After the post-Labor schism of 1954-55, Evatt led Labor into the federal election in December 1955 and copped the mother of all hidings. He extended an olive branch to the DLP, offering to resign as leader if they came back to the fold. They declined and Doc remained at the helm for another Labor thrashing in 1958.

Both Evatt and Calwell were outspoken advocates for the White Australia policy and viewed people to our north with a deep distrust. Ironically Labor was more One Nation than One Nation is now in Calwell’s time. If someone had explained that many Asians are also Muslims, Calwell may well have spontaneously combusted right there in the House of Representatives.

By the time Albanese had cleared his throat after what must have seemed like decades of silence and taken counsel with his frontbench, Labor politicians like Ed Husic or Andrew Leigh — who is arguably the best economic mind if not in the entire parliament then certainly in the caucus room — were sent packing.

Albanese’s front bench includes more than a few oddities and excludes some of the more talented with actual qualifications.
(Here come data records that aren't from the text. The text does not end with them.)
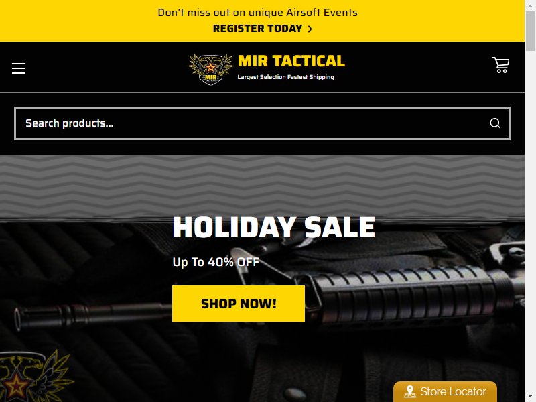
Task: Click the SHOP NOW! button
Action: point(239,304)
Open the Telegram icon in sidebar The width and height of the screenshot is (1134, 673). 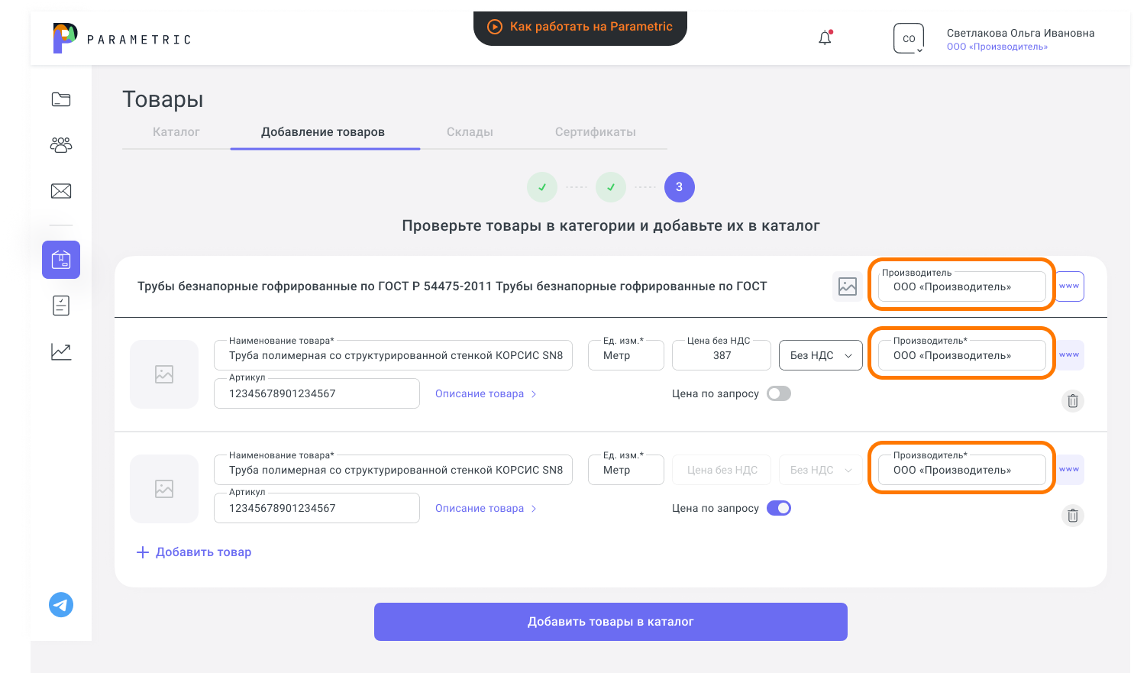[61, 605]
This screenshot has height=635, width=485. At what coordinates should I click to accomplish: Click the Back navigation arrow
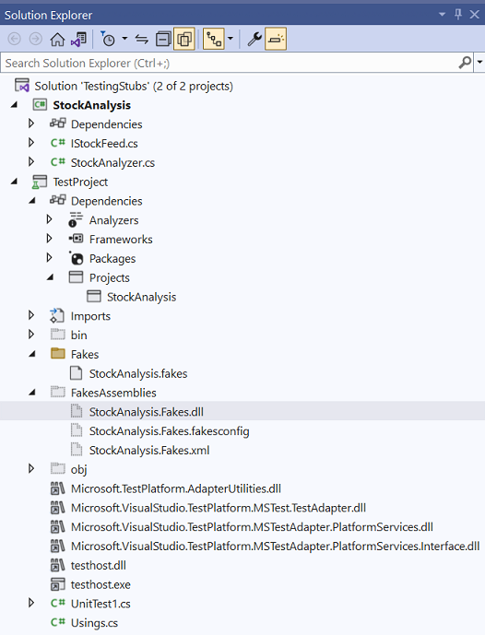point(15,39)
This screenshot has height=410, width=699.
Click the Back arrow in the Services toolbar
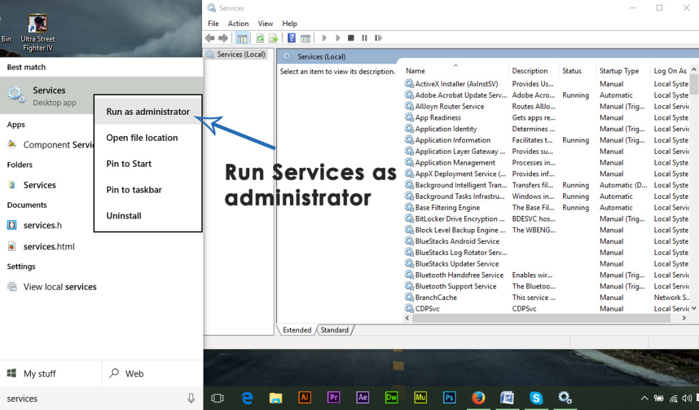tap(210, 38)
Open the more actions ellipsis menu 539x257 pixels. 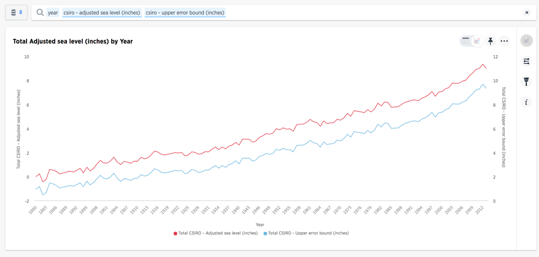point(504,41)
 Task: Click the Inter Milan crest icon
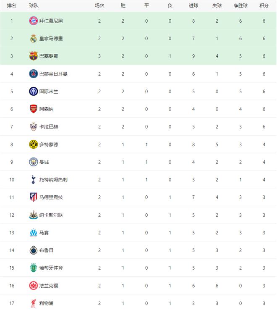tap(33, 91)
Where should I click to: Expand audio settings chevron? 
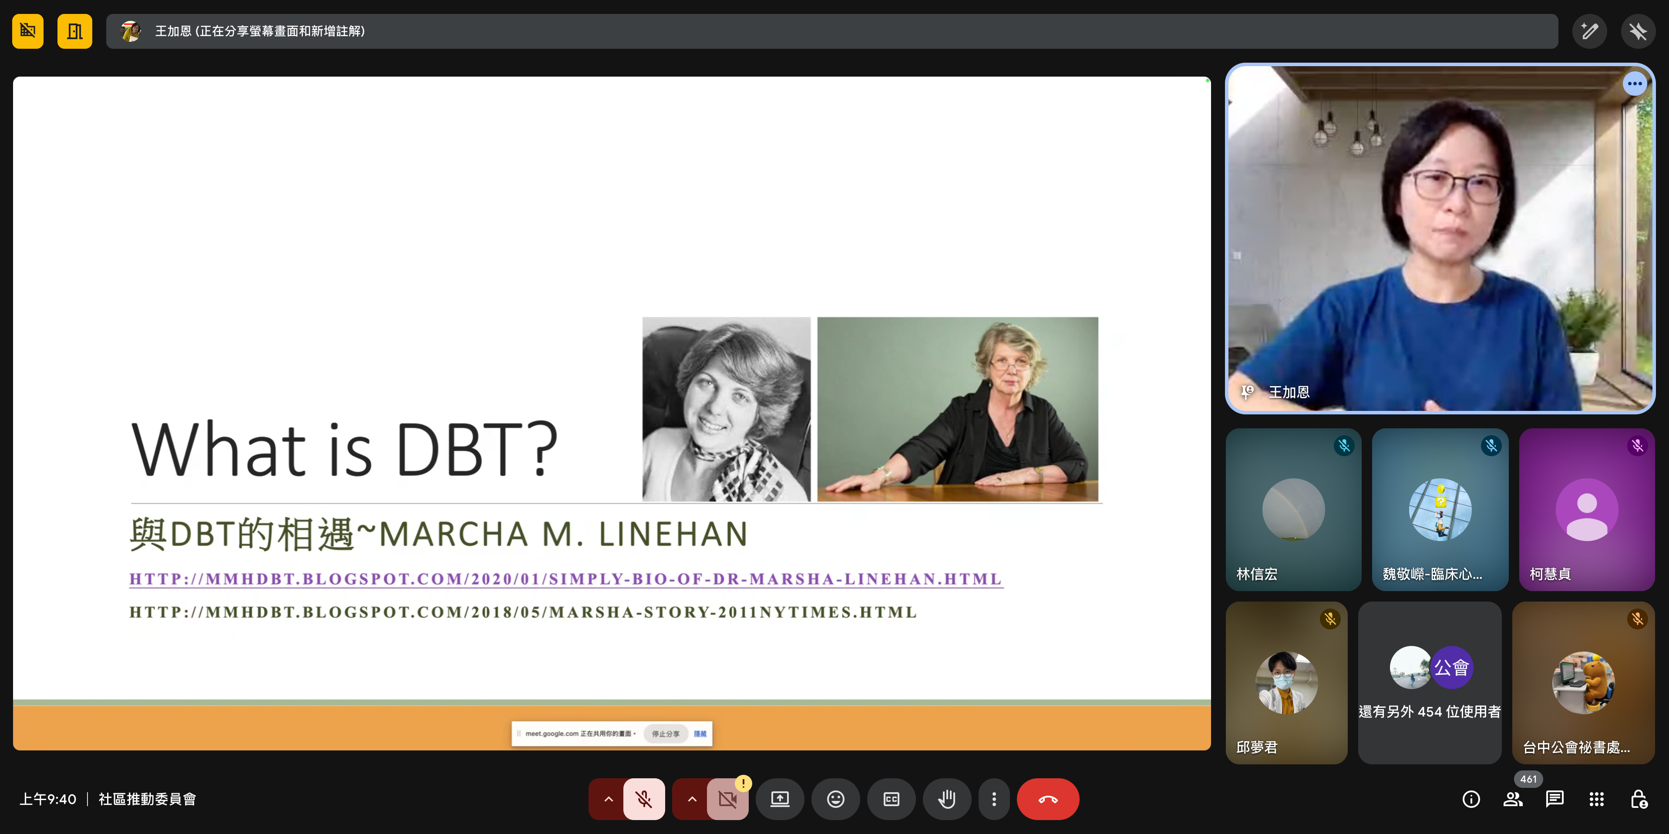click(x=608, y=799)
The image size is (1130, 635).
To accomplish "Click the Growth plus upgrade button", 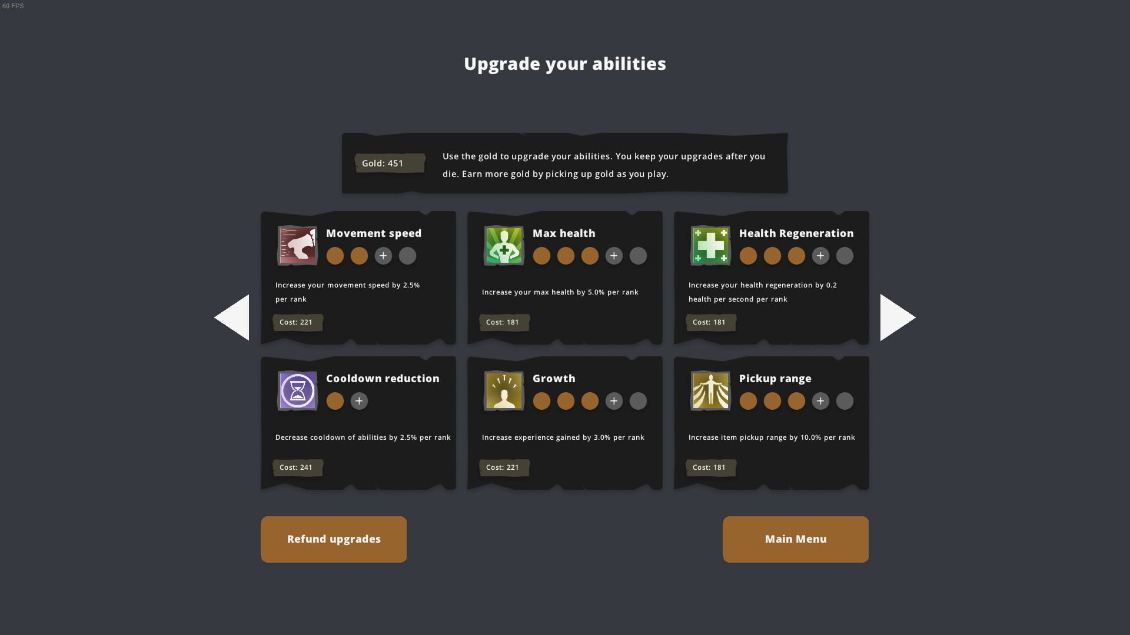I will coord(614,401).
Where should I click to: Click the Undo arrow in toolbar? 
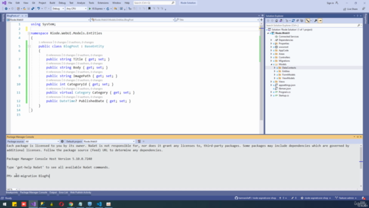point(39,9)
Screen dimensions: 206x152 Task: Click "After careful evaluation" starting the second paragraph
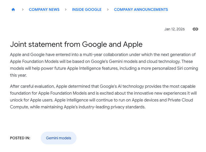(x=32, y=86)
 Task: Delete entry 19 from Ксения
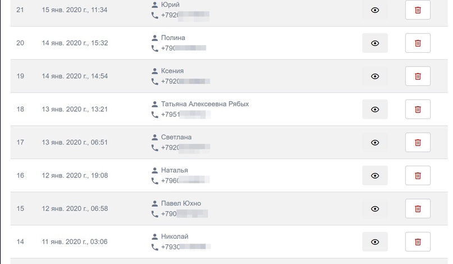(x=418, y=76)
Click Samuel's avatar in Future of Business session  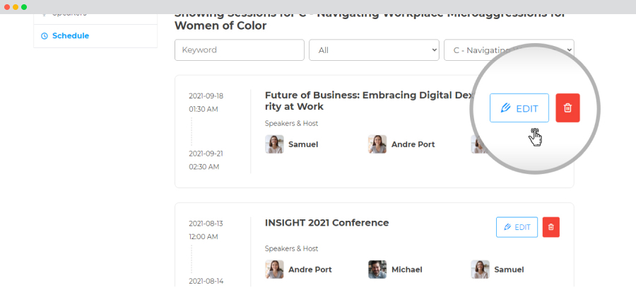[x=274, y=144]
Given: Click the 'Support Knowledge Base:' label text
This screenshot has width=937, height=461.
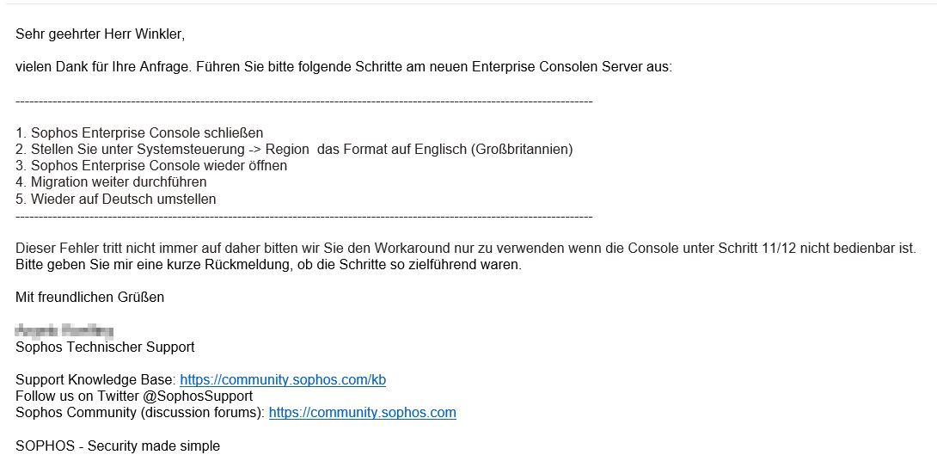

Anthony Albanese watches Deputy Labor Senate Leader Kristina Keneally during a press conference in Brisbane on Tuesday. Dan Peled/AAP
Anthony Albanese watches Deputy Labor Senate Leader Kristina Keneally during a press conference in Brisbane on Tuesday. Dan Peled/AAP

In the Labor Party, qualifications, aptitude and expertise and all that other optional stuff take second, third and fourth place. There may be a quota established on gender grounds but alas, none for talent or ability. Thus, a lot of old faces have been given a second chance and in some cases a leg up into the shadow cabinet.

Since the election, Kristina Keneally has barely left the airwaves. Handed the Home Affairs shadow portfolio, she is now in constant campaign mode which is odd because the only campaigns she’s been involved in have ended very badly.

Bowen moves into Health. One wonders why he’s not pruning the roses in the backyard. I’m not sure what portfolio that would fall under, possibly Agriculture, but any notion that he would bear responsibility for losing the unlosable has been breezily dismissed.

Bill Shorten should be shuffling around shopping malls in his trackie daks and Ugg boots but he’s been handed the NDIS shadow portfolio as some sort of gold watch for tenure or possibly it is the Labor equivalent of the dreaded participation award.

It’s hard to see how voters will consider Albanese’s ‘new’ Labor but soon enough they’ll make their feelings known.

What was that sound? Don’t worry, Albo. It was probably nothing.